Após uma longa conversa, olhando as nuvens turvas e ora claras, ora escuras do céu desta manhã, ele disse numa voz muito poética, muito dele, palavras soltas mas muito bonitas, místicas e sentidas, da parte dele, para ele próprio. Eu, que estava a ouvi-lo com toda a atenção que o céu me permitia ter para o mundo que me rodeava, soltei um sorriso, concordando com todas as palavrinhas que aquele ser estava ali divagando. Depois ele diz-me em tom de suspiro:
- "Ai, era tão bom que estivéssemos alguém que nos dissesse isso..."

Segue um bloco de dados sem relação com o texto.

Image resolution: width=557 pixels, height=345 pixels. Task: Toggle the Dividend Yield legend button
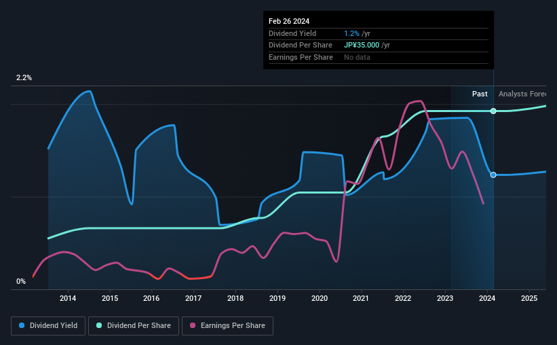click(x=48, y=326)

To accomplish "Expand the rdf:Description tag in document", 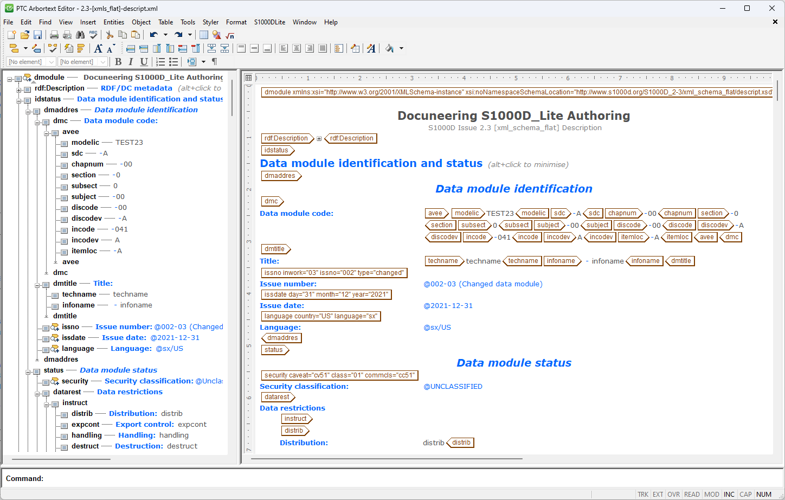I will click(319, 139).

- Eu sorri mais uma vez, sempre com os olhos postos nas nuvens, e larguei a mente e desprendi as palavras:
- "Nós queremos muito que as pessoas nos digam ou nos façam certas coisas, mas o nosso mal está aí mesmo: em querer, em esperar dos outros aquilo que consideramos ser bom pra nós. É muito mais fácil não esperar nada de ninguém porque assim nunca nos desiludimos, porque assim tudo que nos dizem e tudo o que nos fazem é recebido por inteiro, é mais puro, mais sentido e sabe-nos a um todo, e não a apenas a uma mera parte daquilo que poderíamos receber. É muito mais fácil viver assim, sem esperar nada dos outros e fazer tudo porque nos apetece.".


Que belas nuvens gordas, baixas e brilhantes que o céu tinha hoje, quando o sol decidia aparecer por entre os prédios da fria Escola Arroiana!